PAGE TEXT
---------------

Sailing to Colombia, 3

Waisalup is a small island owned by Julio (actually his wife).

Part III–Chillin’ in Waisalup

There is a small village on the windward side consisting of about six huts and a well…that’s it!  We camped on the leeward side only a few minutes walk across.

Kuna Yala Village

There were colorful reefs and amazing snorkeling.  This was a time I really wished my camera had an underwater case.  I saw and swam with a barracuda, sting rays, turtles and schools of colorful fish numbering over a hundred at times.  Swimming in the canyons between the reefs was incredible.  Here are a few pictures that Evan took.  I enhanced them a bit in iPhoto so you can get a little idea of the reefs.

image courtesy of Evan Griffith

image courtesy of Evan Griffith

image courtesy of Evan Griffith

image courtesy of Evan Griffith

After two incredible days and nights on Waisalup it was time to pack up and leave.  I am pretty sure that any of us would have gladly stayed longer.

---------------

REQUIRED WORK
(1) In the Waisalup post, how long did the group spend on the island before packing up?
(2) Duplicate the section of the Waisalup post starting at "Waisalup is a" and ending at "minutes walk across.".

DATA PROVIDED
---------------

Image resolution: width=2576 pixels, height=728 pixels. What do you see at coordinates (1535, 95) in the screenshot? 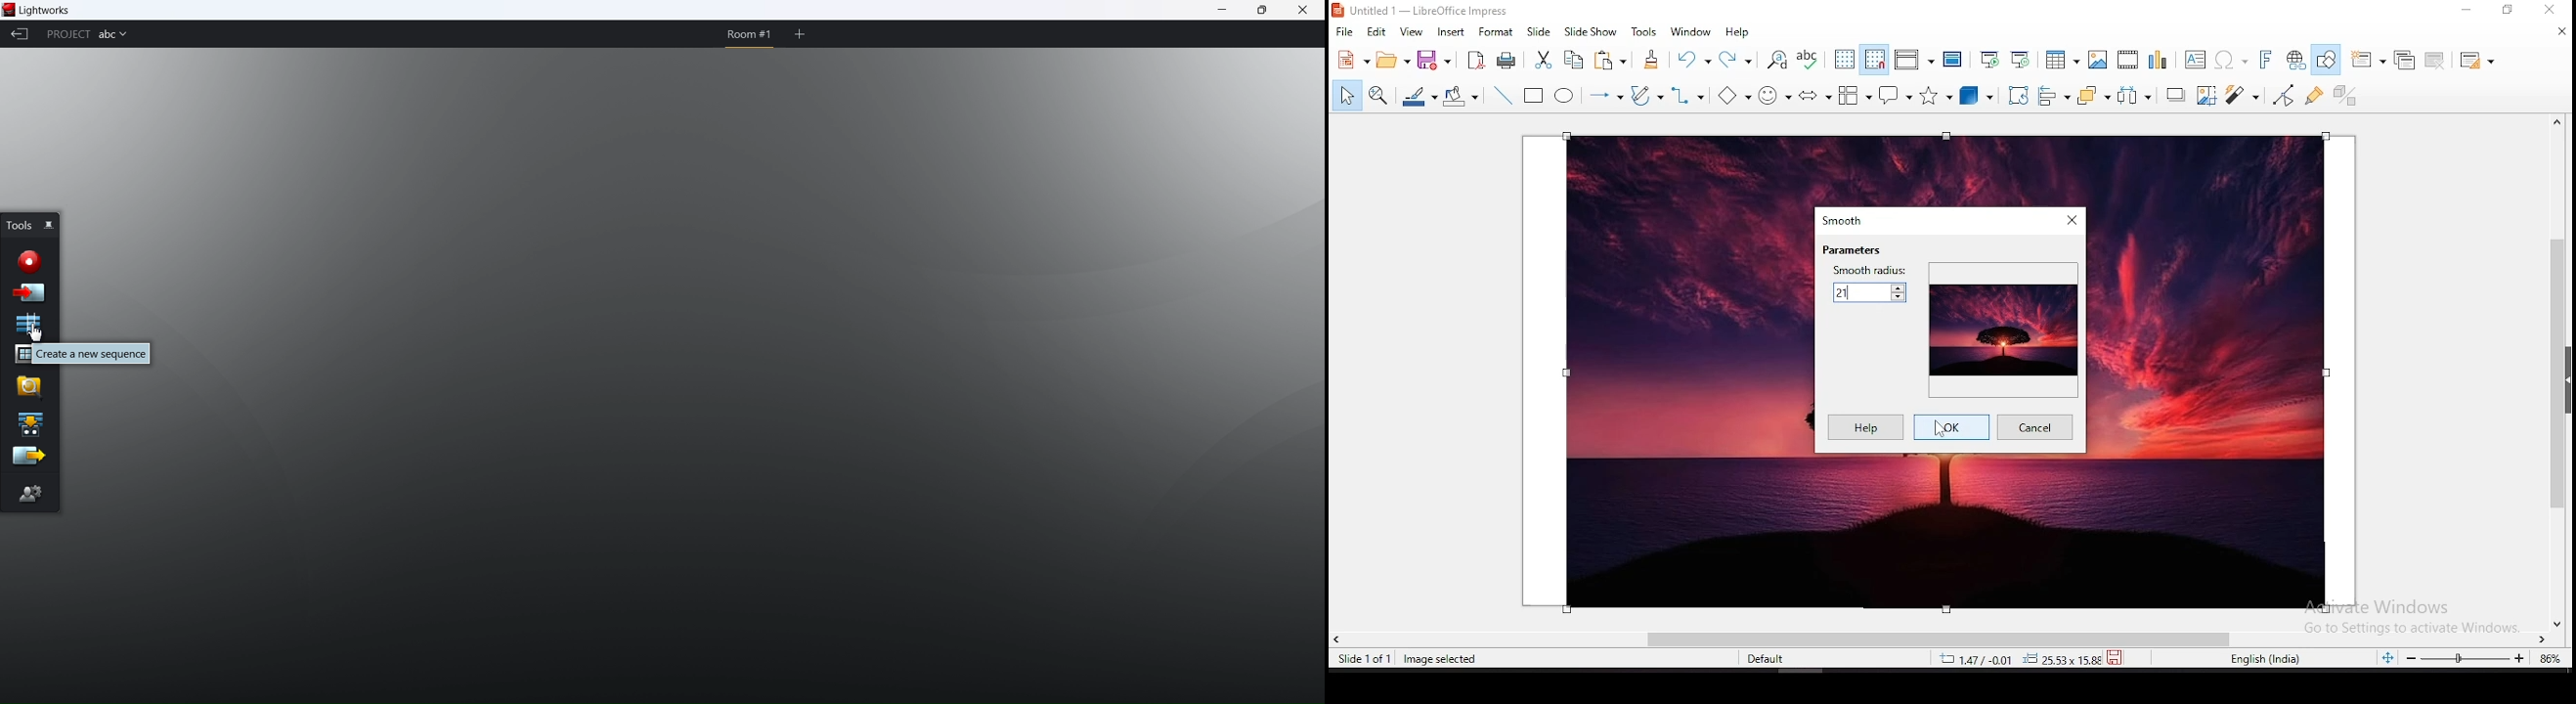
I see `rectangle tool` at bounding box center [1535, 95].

---------------

THE ANSWERS
(1) Two days and nights.

(2)
Waisalup is a small island owned by Julio (actually his wife).

Part III–Chillin’ in Waisalup

There is a small village on the windward side consisting of about six huts and a well…that’s it!  We camped on the leeward side only a few minutes walk across.